How do you make it clear that this is your year? If you're Amy Schumer, you recruit an Oscar winner and the two other funniest women alive to co-star in a sketch that roasts ageism and bullshit patriarchal beauty standards. Bow down. (See also: "12 Angry Men Inside Amy Schumer")

The look on Mackenzie Davis' Cameron Howe as she realizes her ex won't be joining the rest of the team on the trip to California is heartbreaking, and perfectly elevated by the use of the Talking Heads' "Heaven." Why aren't more of you watching this wonderful show?

The scene in this season of The Americans wherein Matthew Rhys' beleaguered husband and anti-American agent Philip Jennings removes his wife and fellow Russian spies' broken tooth so she doesn't have to go to the doctor and risk arrest was the most intimate sex scene of all of 2015. Why aren't more of you watching this wonderful show?

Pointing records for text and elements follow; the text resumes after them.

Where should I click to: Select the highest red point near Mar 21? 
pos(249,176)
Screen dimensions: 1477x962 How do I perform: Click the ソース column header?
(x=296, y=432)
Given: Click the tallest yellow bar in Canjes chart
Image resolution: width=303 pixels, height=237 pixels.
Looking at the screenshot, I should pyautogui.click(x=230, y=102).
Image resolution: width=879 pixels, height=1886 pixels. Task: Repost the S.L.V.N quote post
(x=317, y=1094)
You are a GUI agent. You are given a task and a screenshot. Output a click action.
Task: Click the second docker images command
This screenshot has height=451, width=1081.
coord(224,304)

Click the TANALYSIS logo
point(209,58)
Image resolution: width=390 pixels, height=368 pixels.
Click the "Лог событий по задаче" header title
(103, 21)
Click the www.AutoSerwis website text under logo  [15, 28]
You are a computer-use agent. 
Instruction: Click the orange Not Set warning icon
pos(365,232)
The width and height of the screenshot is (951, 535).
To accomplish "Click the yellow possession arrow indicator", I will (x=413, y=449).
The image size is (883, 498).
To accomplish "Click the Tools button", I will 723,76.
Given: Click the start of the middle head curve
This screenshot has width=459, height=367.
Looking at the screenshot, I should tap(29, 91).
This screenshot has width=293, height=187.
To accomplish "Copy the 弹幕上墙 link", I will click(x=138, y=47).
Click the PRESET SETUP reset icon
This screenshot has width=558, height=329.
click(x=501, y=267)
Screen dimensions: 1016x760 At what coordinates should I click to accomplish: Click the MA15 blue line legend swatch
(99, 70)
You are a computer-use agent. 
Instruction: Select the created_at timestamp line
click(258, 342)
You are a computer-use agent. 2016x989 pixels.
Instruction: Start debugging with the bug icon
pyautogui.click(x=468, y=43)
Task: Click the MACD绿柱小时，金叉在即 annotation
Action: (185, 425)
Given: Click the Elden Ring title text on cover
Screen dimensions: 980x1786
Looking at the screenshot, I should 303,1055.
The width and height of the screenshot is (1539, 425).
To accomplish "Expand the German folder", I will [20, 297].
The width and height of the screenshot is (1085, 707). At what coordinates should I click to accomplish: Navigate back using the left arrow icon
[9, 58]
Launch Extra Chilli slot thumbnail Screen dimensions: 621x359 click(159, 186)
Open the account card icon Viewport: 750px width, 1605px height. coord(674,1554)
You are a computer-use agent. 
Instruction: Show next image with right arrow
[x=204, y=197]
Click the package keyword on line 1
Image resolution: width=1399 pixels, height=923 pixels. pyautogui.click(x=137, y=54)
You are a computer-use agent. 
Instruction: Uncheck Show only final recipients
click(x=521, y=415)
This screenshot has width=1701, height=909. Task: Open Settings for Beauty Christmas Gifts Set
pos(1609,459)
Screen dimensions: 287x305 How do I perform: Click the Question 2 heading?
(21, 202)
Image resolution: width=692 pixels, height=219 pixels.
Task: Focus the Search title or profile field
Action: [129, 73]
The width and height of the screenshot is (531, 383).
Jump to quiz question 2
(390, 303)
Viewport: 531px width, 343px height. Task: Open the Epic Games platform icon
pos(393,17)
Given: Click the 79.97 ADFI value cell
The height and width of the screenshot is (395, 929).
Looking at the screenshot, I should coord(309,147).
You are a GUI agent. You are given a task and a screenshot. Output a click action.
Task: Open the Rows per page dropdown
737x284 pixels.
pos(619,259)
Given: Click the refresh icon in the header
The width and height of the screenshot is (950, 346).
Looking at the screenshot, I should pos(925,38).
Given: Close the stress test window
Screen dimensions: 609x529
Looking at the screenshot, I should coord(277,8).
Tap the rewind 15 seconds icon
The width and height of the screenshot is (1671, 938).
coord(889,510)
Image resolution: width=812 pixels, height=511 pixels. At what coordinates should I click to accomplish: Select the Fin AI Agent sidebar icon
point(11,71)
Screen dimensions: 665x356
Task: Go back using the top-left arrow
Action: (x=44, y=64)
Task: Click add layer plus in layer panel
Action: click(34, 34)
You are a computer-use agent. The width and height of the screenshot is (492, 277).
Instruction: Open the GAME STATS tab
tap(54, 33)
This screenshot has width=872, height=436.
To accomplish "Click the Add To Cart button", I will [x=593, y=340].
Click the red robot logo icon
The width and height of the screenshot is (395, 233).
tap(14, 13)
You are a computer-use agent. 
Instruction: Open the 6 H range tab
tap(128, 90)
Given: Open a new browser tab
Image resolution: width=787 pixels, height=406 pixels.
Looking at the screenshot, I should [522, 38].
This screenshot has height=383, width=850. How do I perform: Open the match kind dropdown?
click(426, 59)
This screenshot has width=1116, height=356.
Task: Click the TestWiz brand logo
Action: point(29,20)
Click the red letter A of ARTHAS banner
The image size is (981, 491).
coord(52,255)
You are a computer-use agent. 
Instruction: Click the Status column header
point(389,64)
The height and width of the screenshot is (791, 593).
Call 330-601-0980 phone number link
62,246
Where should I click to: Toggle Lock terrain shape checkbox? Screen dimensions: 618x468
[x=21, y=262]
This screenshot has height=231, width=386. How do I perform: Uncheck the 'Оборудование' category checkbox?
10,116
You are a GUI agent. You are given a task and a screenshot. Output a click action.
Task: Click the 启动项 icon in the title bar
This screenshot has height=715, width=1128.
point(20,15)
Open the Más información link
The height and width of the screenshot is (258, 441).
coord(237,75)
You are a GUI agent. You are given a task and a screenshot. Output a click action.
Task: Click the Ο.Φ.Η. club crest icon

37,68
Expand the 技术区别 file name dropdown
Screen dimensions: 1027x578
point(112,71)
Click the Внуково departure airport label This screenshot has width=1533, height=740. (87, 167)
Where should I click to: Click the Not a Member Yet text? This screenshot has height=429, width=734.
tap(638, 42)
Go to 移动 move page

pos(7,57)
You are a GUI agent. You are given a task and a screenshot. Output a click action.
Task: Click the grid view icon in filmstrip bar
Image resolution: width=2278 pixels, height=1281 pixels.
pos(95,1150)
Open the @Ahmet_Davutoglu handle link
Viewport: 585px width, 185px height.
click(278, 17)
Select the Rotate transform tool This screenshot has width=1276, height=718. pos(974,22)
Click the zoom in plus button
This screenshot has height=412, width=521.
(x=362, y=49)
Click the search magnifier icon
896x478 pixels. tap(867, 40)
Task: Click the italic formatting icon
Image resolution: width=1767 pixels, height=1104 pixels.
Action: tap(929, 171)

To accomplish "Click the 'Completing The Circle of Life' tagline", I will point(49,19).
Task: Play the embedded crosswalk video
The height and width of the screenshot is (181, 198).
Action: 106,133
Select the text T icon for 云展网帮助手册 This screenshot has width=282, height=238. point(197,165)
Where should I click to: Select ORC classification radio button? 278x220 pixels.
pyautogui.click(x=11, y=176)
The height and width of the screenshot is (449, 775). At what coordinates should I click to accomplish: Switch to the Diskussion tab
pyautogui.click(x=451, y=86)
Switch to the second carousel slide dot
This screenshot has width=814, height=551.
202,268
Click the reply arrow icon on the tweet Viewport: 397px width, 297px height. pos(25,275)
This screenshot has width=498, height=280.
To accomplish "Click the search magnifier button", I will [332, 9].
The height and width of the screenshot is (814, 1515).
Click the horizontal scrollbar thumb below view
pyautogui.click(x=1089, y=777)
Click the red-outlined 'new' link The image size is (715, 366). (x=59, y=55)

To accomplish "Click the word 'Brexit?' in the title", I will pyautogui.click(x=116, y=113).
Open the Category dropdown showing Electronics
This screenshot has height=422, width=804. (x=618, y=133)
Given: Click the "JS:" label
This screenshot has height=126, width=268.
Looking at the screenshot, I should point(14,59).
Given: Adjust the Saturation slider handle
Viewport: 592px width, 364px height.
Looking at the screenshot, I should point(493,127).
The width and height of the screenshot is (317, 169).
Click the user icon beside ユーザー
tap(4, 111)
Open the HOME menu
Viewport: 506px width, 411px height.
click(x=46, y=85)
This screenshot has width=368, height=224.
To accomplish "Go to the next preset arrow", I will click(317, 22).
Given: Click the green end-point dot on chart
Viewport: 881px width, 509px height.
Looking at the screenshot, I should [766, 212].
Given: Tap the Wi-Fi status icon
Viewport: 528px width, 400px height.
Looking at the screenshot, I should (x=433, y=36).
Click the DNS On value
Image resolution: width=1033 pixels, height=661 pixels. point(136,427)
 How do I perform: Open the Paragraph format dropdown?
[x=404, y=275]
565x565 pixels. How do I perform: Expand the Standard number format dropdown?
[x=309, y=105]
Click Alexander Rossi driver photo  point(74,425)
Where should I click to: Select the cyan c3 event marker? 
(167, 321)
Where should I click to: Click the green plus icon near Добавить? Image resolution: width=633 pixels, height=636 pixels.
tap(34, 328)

There's not enough room on the entire internet to list all of the insane things that happened on this season of Hannibal. My favorite was the part where Hannibal has been captured by the even more evil (like, drinks-the-tears of children evil), meat baron Mason Verger, and Mason and his bodyguard/personal chef tell Hannibal, at length and in specific detail, how they're going to remove his penis, cook him and eat him while Mason wears the face of Hannibal's enemy/forbidden love Will Graham. And Hannibal is just like "ok, sounds good." Later, he milks Mason with a cattle prod and feeds him to an electric eel. This show was too beautiful for the world.

At its heart, Stephen Falk's You're The Worst is a portrait of the alternative nation struggling to grow up in a world where being cool isn't cool anymore. Gretchen Cutler and Jimmy Shive-Overly are slowly learning that being above everything and not trusting anyone might make you purer and save you from disappointment, but it also makes you feel alone. No wonder they called the best episode of comedic television this year "LCD Soundsystem"; this show is the television version of "Losing My Edge," "All My Friends" and "I Can Change" put together. These are the kids from behind James Murphy warned us about, and they're just as confused as he was.

Jimmy and Gretchen thought they knew better, that if their relationship never became serious, then they'd never have to grow up and become like the adults they hate. But then Gretchen's depression came back and Jimmy realized that adulthood can mean a lot of things but it always means taking care of the people you care about and putting them first. And so the final shot of this season ends with Gretchen, telling a hungover Jimmy who can't remember what he did at last night's party, "I love you too." The look on Chris Geere's face when Jimmy realizes the thing he was afraid of only made him stronger is masterful, as is everything Aya Cash did this season. These two are the best.